Jeremy Warner, the much-respected Telegraph writer, has published a piece about a contagious global credit bubble which threatens to bring down bond markets (and presumably lots of other markets too). And all this despite massive quantitative easing by central banks.
Eventually, he says, there will be a massive correction, in which creditors will suffer sickening losses.

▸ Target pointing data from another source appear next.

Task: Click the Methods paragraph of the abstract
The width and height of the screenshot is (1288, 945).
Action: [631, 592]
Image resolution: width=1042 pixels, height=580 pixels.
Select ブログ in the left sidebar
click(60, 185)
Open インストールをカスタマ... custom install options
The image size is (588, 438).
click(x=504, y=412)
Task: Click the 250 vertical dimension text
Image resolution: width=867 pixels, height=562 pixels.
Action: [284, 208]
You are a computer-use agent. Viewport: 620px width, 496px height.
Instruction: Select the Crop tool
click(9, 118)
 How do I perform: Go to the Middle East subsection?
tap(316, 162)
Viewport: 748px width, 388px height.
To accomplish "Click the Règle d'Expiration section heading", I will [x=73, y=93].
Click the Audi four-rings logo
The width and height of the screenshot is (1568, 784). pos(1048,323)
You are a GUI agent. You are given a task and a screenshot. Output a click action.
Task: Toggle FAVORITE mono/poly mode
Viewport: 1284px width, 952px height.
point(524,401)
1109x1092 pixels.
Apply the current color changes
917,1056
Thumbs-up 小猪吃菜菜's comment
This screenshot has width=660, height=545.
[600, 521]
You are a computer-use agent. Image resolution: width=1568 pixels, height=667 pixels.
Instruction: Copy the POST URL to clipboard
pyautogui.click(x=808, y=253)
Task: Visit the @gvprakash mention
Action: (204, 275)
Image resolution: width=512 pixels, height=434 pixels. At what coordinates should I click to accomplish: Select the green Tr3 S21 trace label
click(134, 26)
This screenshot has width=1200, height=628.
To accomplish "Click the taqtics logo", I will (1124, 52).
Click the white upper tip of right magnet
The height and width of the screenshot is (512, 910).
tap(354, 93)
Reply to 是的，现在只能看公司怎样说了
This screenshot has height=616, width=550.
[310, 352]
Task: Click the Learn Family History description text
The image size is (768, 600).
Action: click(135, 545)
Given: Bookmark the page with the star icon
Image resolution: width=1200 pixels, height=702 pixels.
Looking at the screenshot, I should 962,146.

If you haven’t time to read the article, at least take note of his conclusion:
“Nobody can tell you when that moment will arrive. We live in an “extend and pretend” world in which economies pathetically fight between themselves for any scraps of demand. One burst of money printing is met by another in an ultimately futile, zero-sum game of competitive currency devaluation. As if on cue, along comes another soft patch in Britain’s economic recovery, with first-quarter growth quite a bit weaker than expected. Like a constantly receding horizon, the point at which UK interest rates begin to rise is pushed ever further into the future. It’s like waiting for Godot. When Bank Rate was first cut to 0.5pc in response to the financial crisis, markets expected rates to start rising again in a year. Six years later, Bank Rate is still at 0.5pc and markets still expect them to rise in a year. In Europe it’s not for four years.
Both Keynsian and monetary economics seem to be in some kind of end game. What comes next is anyone’s guess.”